▸ **Data to use**:
....
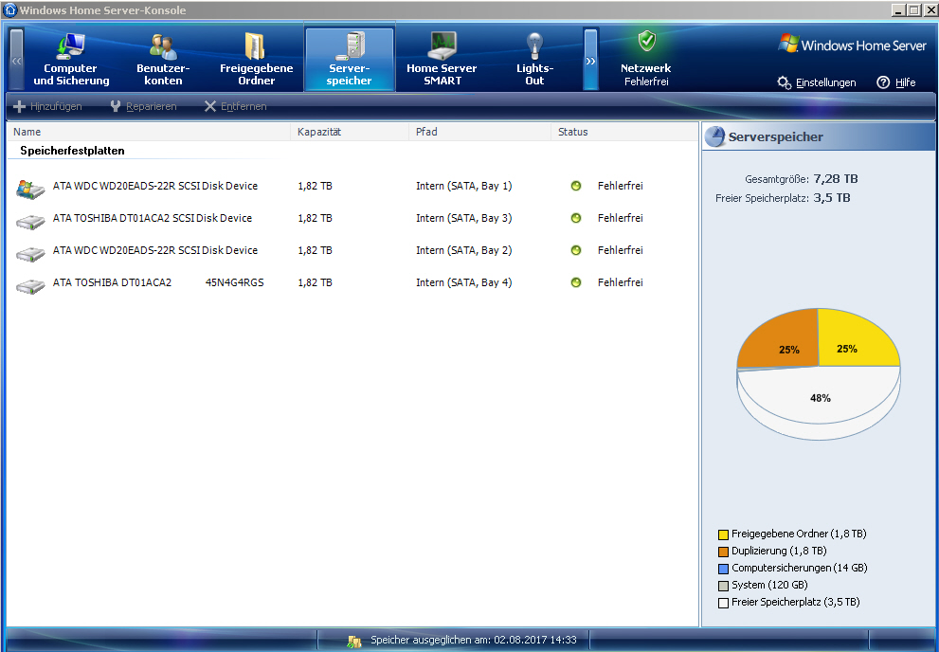Screen dimensions: 939x652
Task: Click the yellow Freigegebene Ordner pie slice
Action: pos(853,342)
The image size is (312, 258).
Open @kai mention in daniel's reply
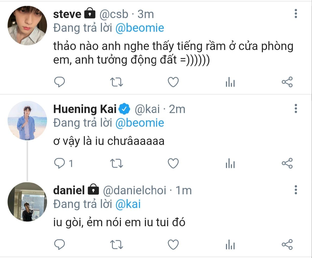click(x=128, y=204)
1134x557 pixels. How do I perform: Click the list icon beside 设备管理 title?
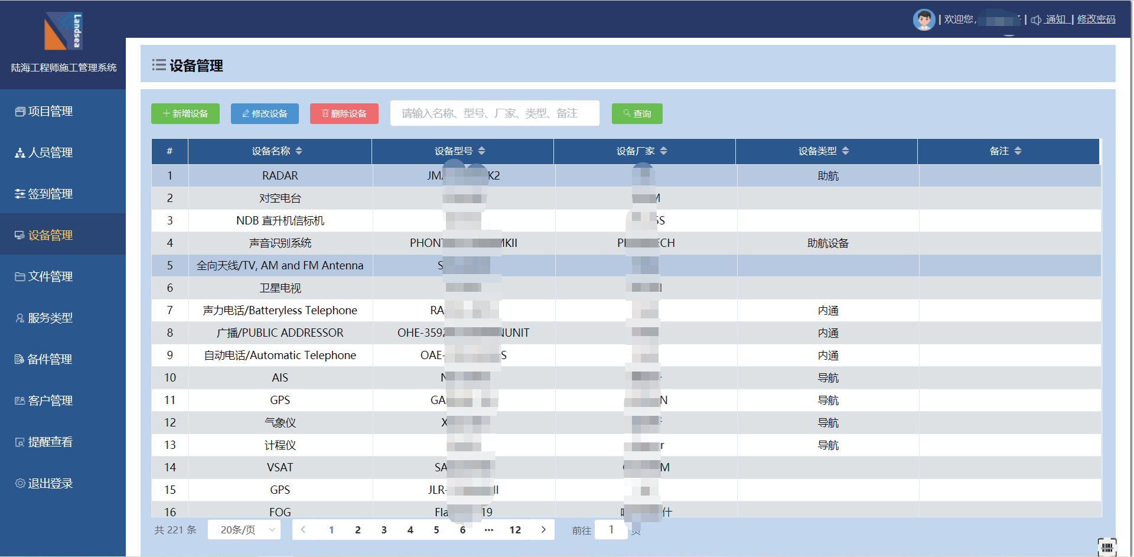point(159,65)
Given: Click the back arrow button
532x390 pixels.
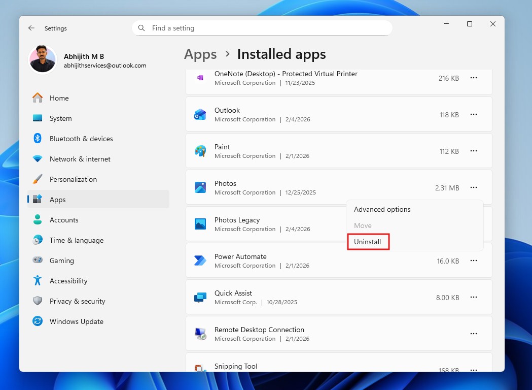Looking at the screenshot, I should [x=31, y=28].
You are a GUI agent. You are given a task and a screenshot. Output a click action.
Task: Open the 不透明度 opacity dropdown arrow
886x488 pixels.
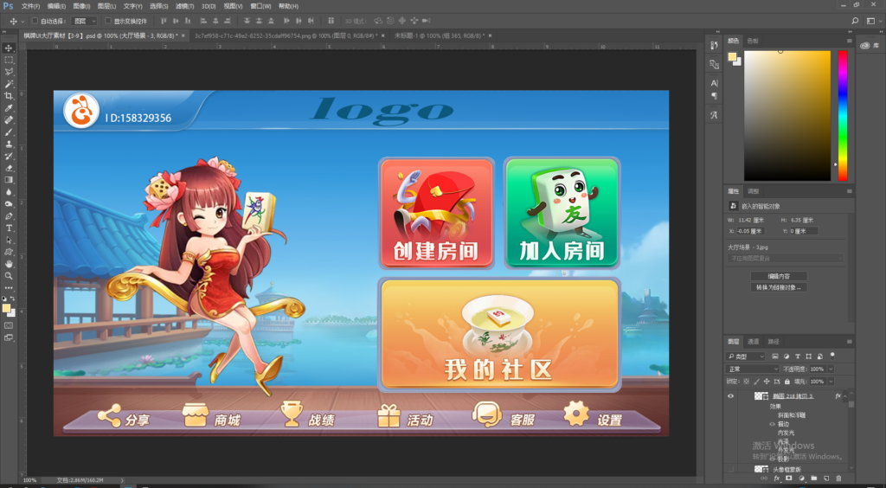[x=830, y=369]
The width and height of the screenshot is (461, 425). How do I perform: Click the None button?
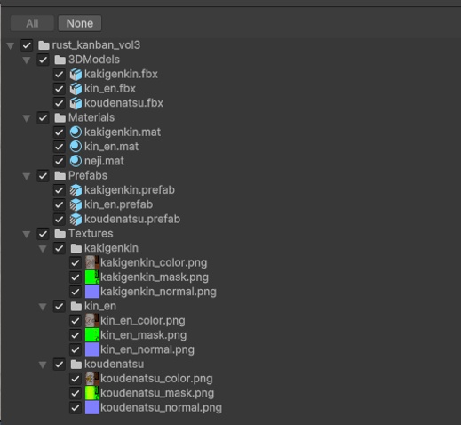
....
Set down exactly the lines of the entries above from the one holding "The image size is (312, 258)." through the last one, including both, with the pictures left out.

▸ **Task result**:
The image size is (312, 258).
Open @kai mention in daniel's reply
click(x=128, y=204)
1134x557 pixels. How do I perform: Click the list icon beside 设备管理 title?
point(159,65)
Given: Click the back arrow button
532x390 pixels.
Looking at the screenshot, I should [x=31, y=28].
You are a GUI agent. You are given a task and a screenshot. Output a click action.
Task: Open the 不透明度 opacity dropdown arrow
886x488 pixels.
[x=830, y=369]
The width and height of the screenshot is (461, 425). How do I perform: Click the None button?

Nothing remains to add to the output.